*EXERCISE*: What the answer must hold is the line containing "This screenshot has width=1400, height=702." and all lines after it through the end of the listing, copied exactly, with pictures left out.

*****

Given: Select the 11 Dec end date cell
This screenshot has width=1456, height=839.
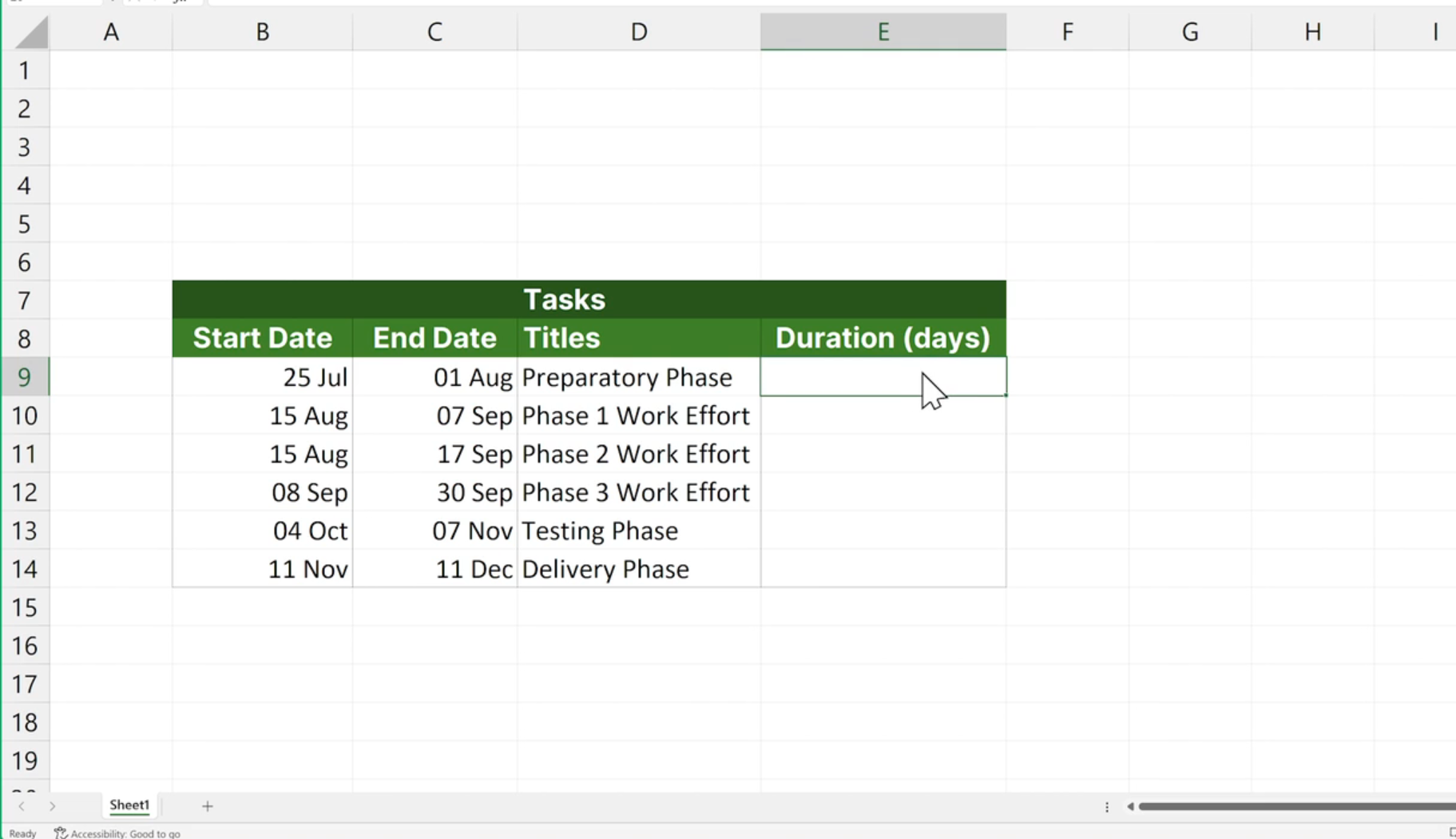Looking at the screenshot, I should pos(434,569).
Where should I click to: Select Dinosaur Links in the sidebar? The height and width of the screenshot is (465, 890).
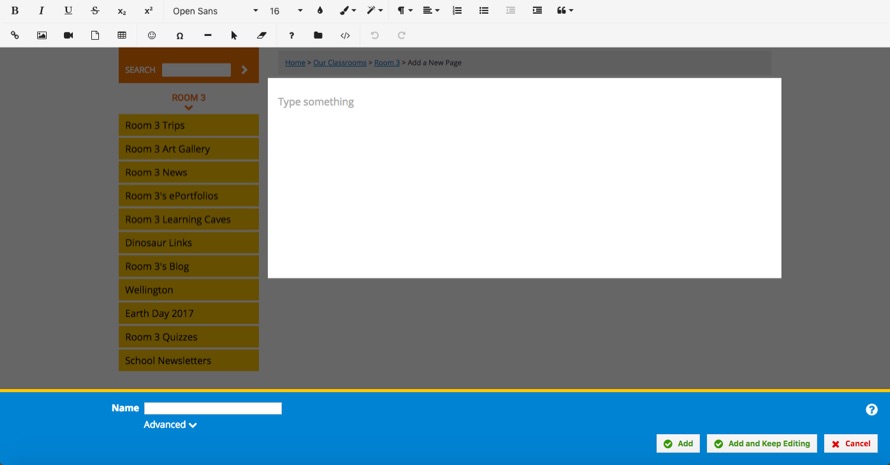point(188,243)
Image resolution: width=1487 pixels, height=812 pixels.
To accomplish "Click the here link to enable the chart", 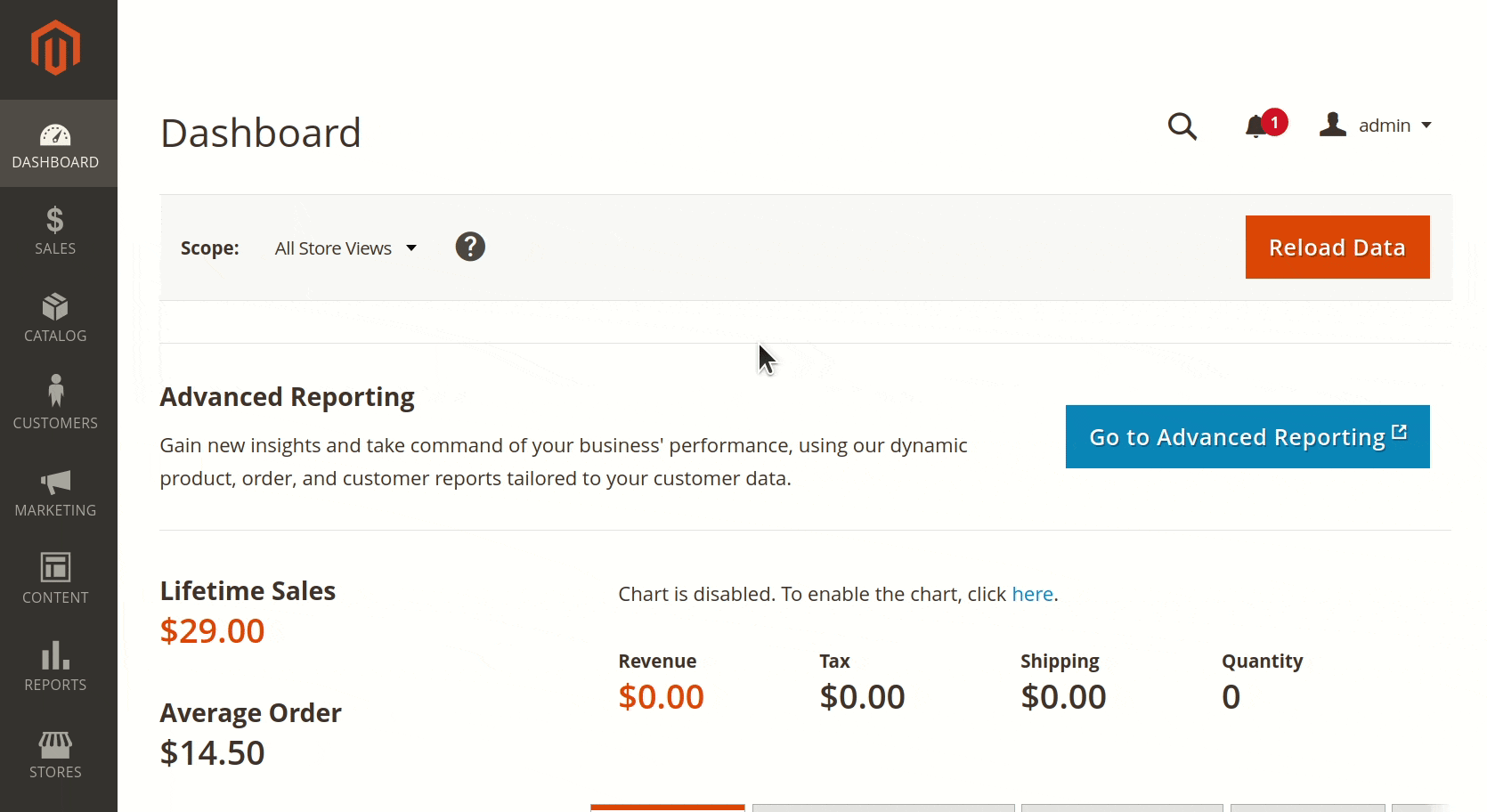I will (1032, 594).
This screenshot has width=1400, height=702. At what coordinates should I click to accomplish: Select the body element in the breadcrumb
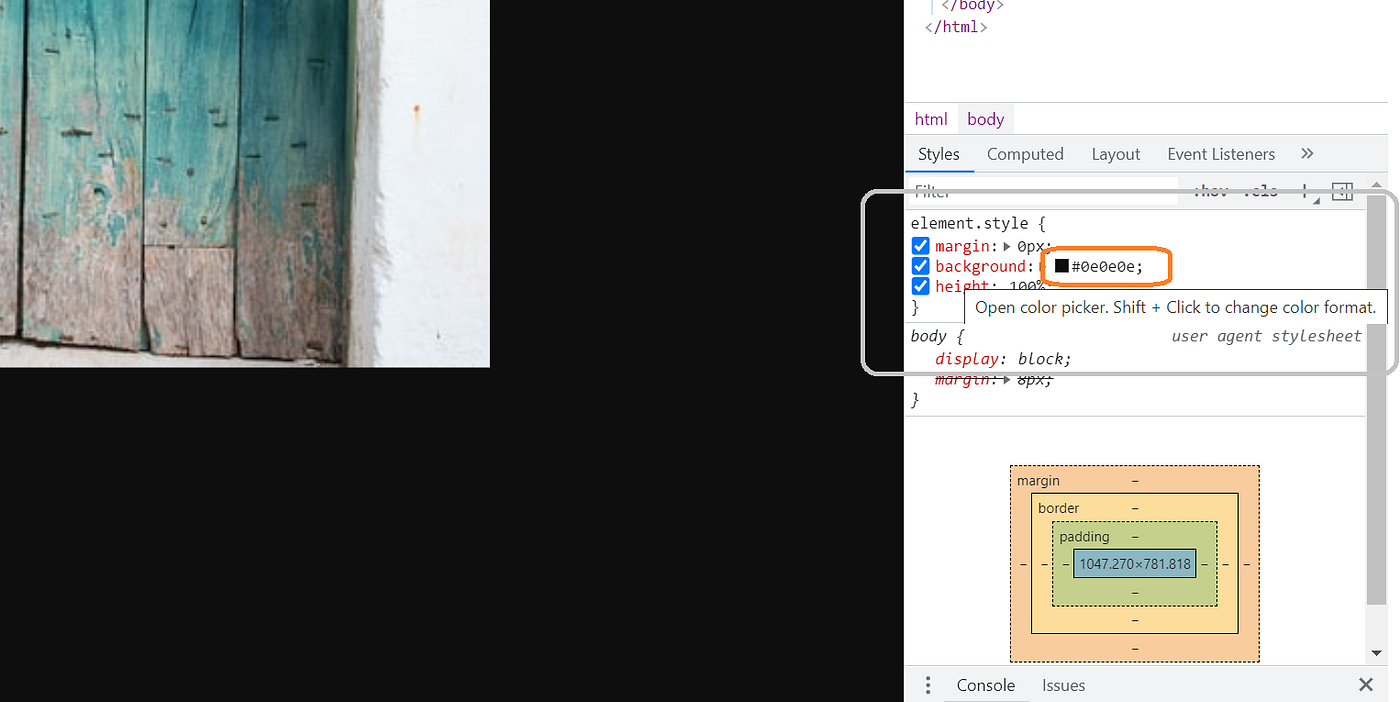[985, 118]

*****

*SOLUTION*:
This screenshot has width=1400, height=702. At what coordinates should I click to accomplish: Select the body element in the breadcrumb
[985, 118]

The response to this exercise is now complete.